Stored dataset items:
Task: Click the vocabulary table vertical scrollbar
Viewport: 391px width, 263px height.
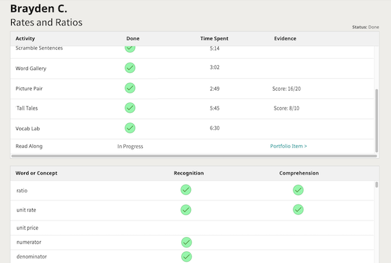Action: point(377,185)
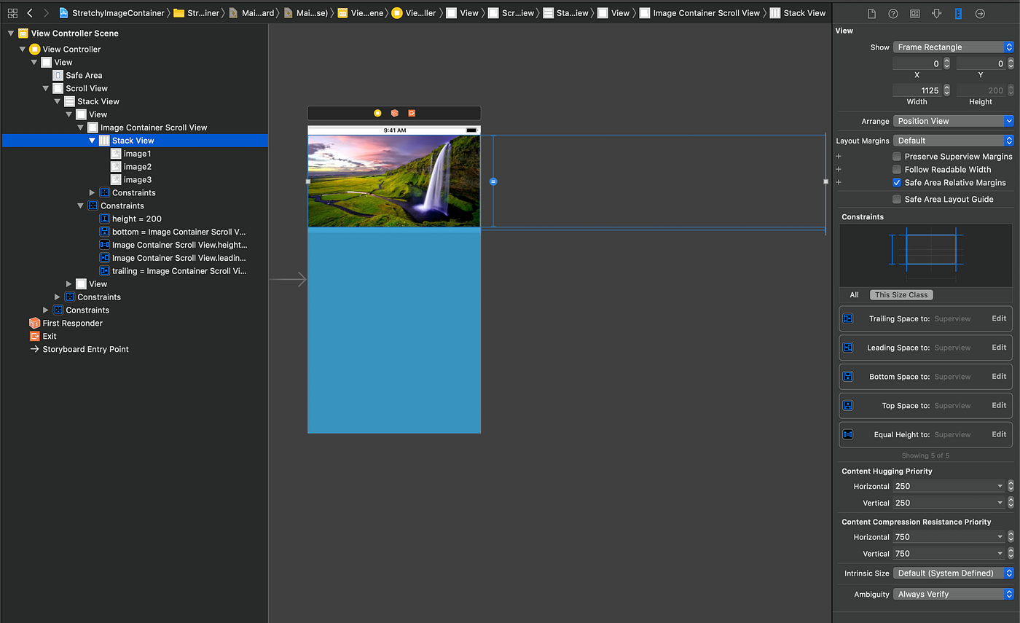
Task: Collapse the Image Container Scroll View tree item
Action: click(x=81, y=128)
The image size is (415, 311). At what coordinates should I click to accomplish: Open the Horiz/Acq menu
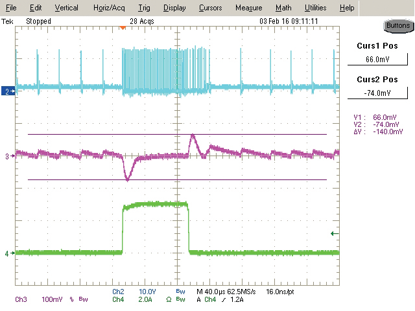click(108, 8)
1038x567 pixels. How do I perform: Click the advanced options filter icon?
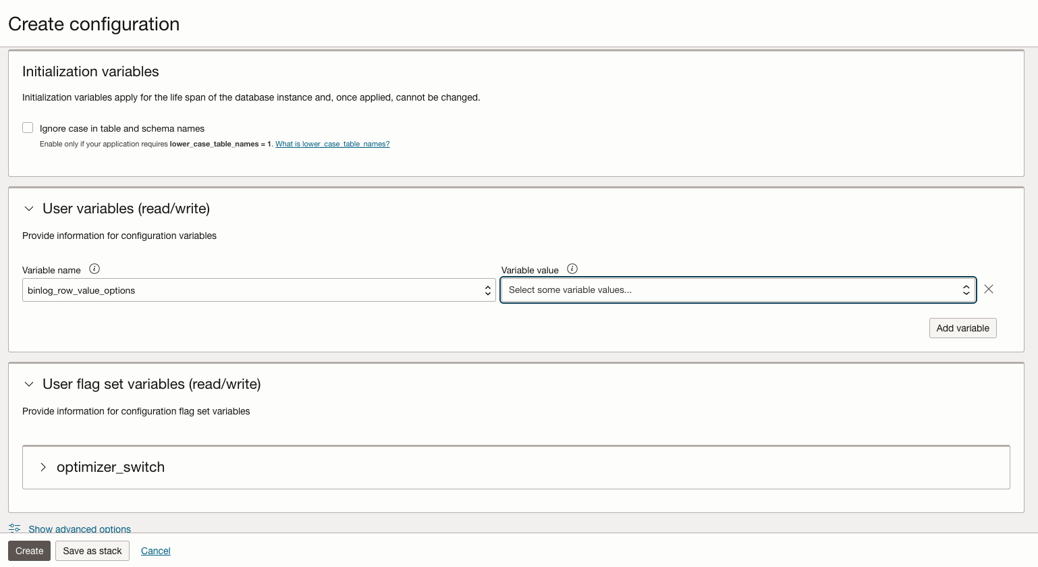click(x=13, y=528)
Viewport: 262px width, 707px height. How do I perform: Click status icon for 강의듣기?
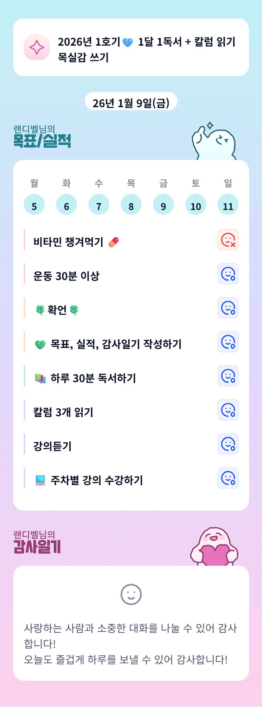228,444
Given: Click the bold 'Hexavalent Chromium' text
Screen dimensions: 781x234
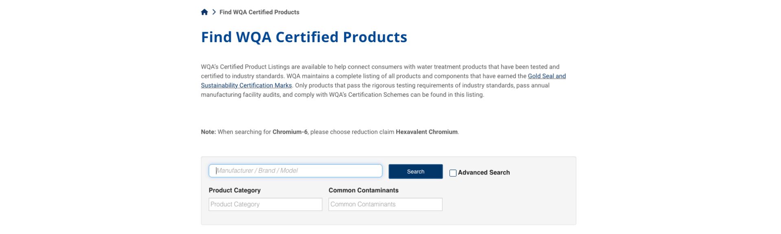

Work request:
Transcribe every line from the records above without alteration, and leave out the images.

Response:
Task: Click the vocabulary table vertical scrollbar
Viewport: 391px width, 263px height.
Action: point(377,185)
Task: Collapse the Image Container Scroll View tree item
Action: click(x=81, y=128)
The image size is (415, 311). At what coordinates should I click to accomplish: Open the Horiz/Acq menu
click(108, 8)
1038x567 pixels. How do I perform: Click the advanced options filter icon?
click(x=13, y=528)
Viewport: 262px width, 707px height. How do I perform: Click status icon for 강의듣기?
228,444
Given: Click the bold 'Hexavalent Chromium' text
Screen dimensions: 781x234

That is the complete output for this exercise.